Members of Congress are weak opponents. After all, many of them only made it to Washington thanks to campaign contributions from the financial industry: Practically no one donates to political campaigns as much as the banking and real estate sectors.
As a result, the Dodd-Frank Wall Street Reform and Consumer Protection Act -- comprehensive legislation introduced by the US government, designed to subject the financial service industry to strict regulations -- is currently being successfully watered down, clause by clause.
Trouble in Brussels
Meanwhile, bank lobbyists in Brussels are also working hard to loosen the grip of regulatory agencies. Last winter, Germany passed the Bank Separation Act (Trennbankengesetz) -- legislation that forces financial institutions to separate their commercial and investment banking operations. It is widely seen as toothless. If EU Commissioner for Internal Market and Services Michel Barnier adopts Berlin's ideas as he drafts Europe-wide legislation, the big banks won't have to fear their business model -- which includes everything from small loans to international transactions to currency speculation -- is in danger.
For the time being, Europe's governments are expending most of their energy keeping their zombie banks alive with help from the European Central Bank (ECB). Although the balance sheet tests the ECB introduced last week are designed to finally help rid the banks of toxic assets, there are still only vague notions about how ailing financial institutions could be closed without endangering the financial system -- and about who should bear the costs.
"We are still a long way away from developing a genuine solution for liquidating major banks," says finance expert Hau. Politicians are afraid of scaring off the banks' creditors. Politicians and financial services providers are afraid of treading on each other's toes.
What About Weil?
The proximity between politicians and banks plays a significant role in the future of Raoul Weil, the Swiss banker currently in Italian police custody.
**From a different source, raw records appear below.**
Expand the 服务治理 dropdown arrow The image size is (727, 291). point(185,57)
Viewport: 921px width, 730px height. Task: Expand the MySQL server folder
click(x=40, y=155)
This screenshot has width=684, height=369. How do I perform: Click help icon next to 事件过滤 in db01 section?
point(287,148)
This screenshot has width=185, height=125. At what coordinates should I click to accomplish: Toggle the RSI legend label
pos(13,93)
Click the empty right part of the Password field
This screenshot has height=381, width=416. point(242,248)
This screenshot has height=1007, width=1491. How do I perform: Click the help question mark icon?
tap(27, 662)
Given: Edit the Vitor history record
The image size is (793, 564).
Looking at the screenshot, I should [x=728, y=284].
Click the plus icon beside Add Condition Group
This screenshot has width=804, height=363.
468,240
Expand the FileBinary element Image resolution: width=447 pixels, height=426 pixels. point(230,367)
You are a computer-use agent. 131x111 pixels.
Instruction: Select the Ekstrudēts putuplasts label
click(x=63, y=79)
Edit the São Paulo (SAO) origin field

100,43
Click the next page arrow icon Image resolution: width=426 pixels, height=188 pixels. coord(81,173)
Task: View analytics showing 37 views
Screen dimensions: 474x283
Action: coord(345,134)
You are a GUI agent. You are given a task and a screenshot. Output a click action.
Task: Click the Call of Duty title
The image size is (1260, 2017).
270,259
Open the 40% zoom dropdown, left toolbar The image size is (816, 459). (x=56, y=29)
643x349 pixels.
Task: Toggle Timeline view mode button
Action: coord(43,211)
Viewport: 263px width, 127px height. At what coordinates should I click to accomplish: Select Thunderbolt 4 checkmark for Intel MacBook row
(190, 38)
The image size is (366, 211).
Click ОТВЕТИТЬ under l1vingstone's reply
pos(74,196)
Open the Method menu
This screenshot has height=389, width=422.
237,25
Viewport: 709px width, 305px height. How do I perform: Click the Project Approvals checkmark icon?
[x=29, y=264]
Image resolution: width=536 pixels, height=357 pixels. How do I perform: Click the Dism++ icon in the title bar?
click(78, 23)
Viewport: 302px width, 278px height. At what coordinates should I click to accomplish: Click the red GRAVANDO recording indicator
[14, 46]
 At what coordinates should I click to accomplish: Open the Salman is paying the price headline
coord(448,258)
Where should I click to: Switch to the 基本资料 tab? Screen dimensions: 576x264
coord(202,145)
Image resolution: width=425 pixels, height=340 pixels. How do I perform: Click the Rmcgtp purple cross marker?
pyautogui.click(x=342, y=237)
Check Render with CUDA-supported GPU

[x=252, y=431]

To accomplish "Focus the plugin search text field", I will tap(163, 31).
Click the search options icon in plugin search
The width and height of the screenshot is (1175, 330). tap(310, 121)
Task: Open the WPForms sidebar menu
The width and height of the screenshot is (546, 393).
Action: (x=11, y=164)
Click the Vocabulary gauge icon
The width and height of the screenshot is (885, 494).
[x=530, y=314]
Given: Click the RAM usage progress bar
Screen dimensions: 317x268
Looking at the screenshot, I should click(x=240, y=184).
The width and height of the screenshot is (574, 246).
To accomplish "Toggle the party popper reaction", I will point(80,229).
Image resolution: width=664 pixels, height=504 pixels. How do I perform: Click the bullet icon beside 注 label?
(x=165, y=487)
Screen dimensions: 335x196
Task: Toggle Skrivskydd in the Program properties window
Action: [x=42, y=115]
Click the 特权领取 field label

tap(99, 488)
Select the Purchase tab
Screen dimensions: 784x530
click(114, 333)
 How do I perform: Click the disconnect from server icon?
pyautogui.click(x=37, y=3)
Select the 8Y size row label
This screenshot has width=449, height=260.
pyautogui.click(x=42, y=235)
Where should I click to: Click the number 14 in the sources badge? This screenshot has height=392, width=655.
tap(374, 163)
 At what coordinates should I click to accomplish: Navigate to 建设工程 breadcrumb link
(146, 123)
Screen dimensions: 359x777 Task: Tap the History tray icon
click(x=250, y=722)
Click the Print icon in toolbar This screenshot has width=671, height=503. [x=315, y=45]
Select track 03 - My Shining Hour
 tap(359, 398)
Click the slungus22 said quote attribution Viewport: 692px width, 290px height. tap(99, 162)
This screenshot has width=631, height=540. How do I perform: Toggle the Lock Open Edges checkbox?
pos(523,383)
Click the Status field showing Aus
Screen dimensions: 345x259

At UBS he was responsible for assets amounting to $1.4 trillion entrusted to the bank by the rich and famous - including, allegedly, several politicians. Weil's phonebook is reportedly a bombshell. As the head of the world's largest asset management department, he was responsible for "politically prominent individuals."
That may have been why Weil felt secure traveling to Italy. Some critics have joked that, had the Italian government received early warning of the police's plan, he would not have been arrested. Ever since French Budget Minister Jérôme Cahuzac had to resign last March amid allegations he hid money on an undeclared UBS bank account, there have been concerns even more politicians could be exposed as tax evaders.
Consequently, it's unclear what will happen when the Italian justice system extradites the Swiss banker to the US -- after all, Weil has excellent connections on the other side of the Atlantic. The former head of UBS's Group Americas division, Robert Wolf, for example, with whom Weil has had a long-standing business relationship, regularly plays golf with US President Barack Obama.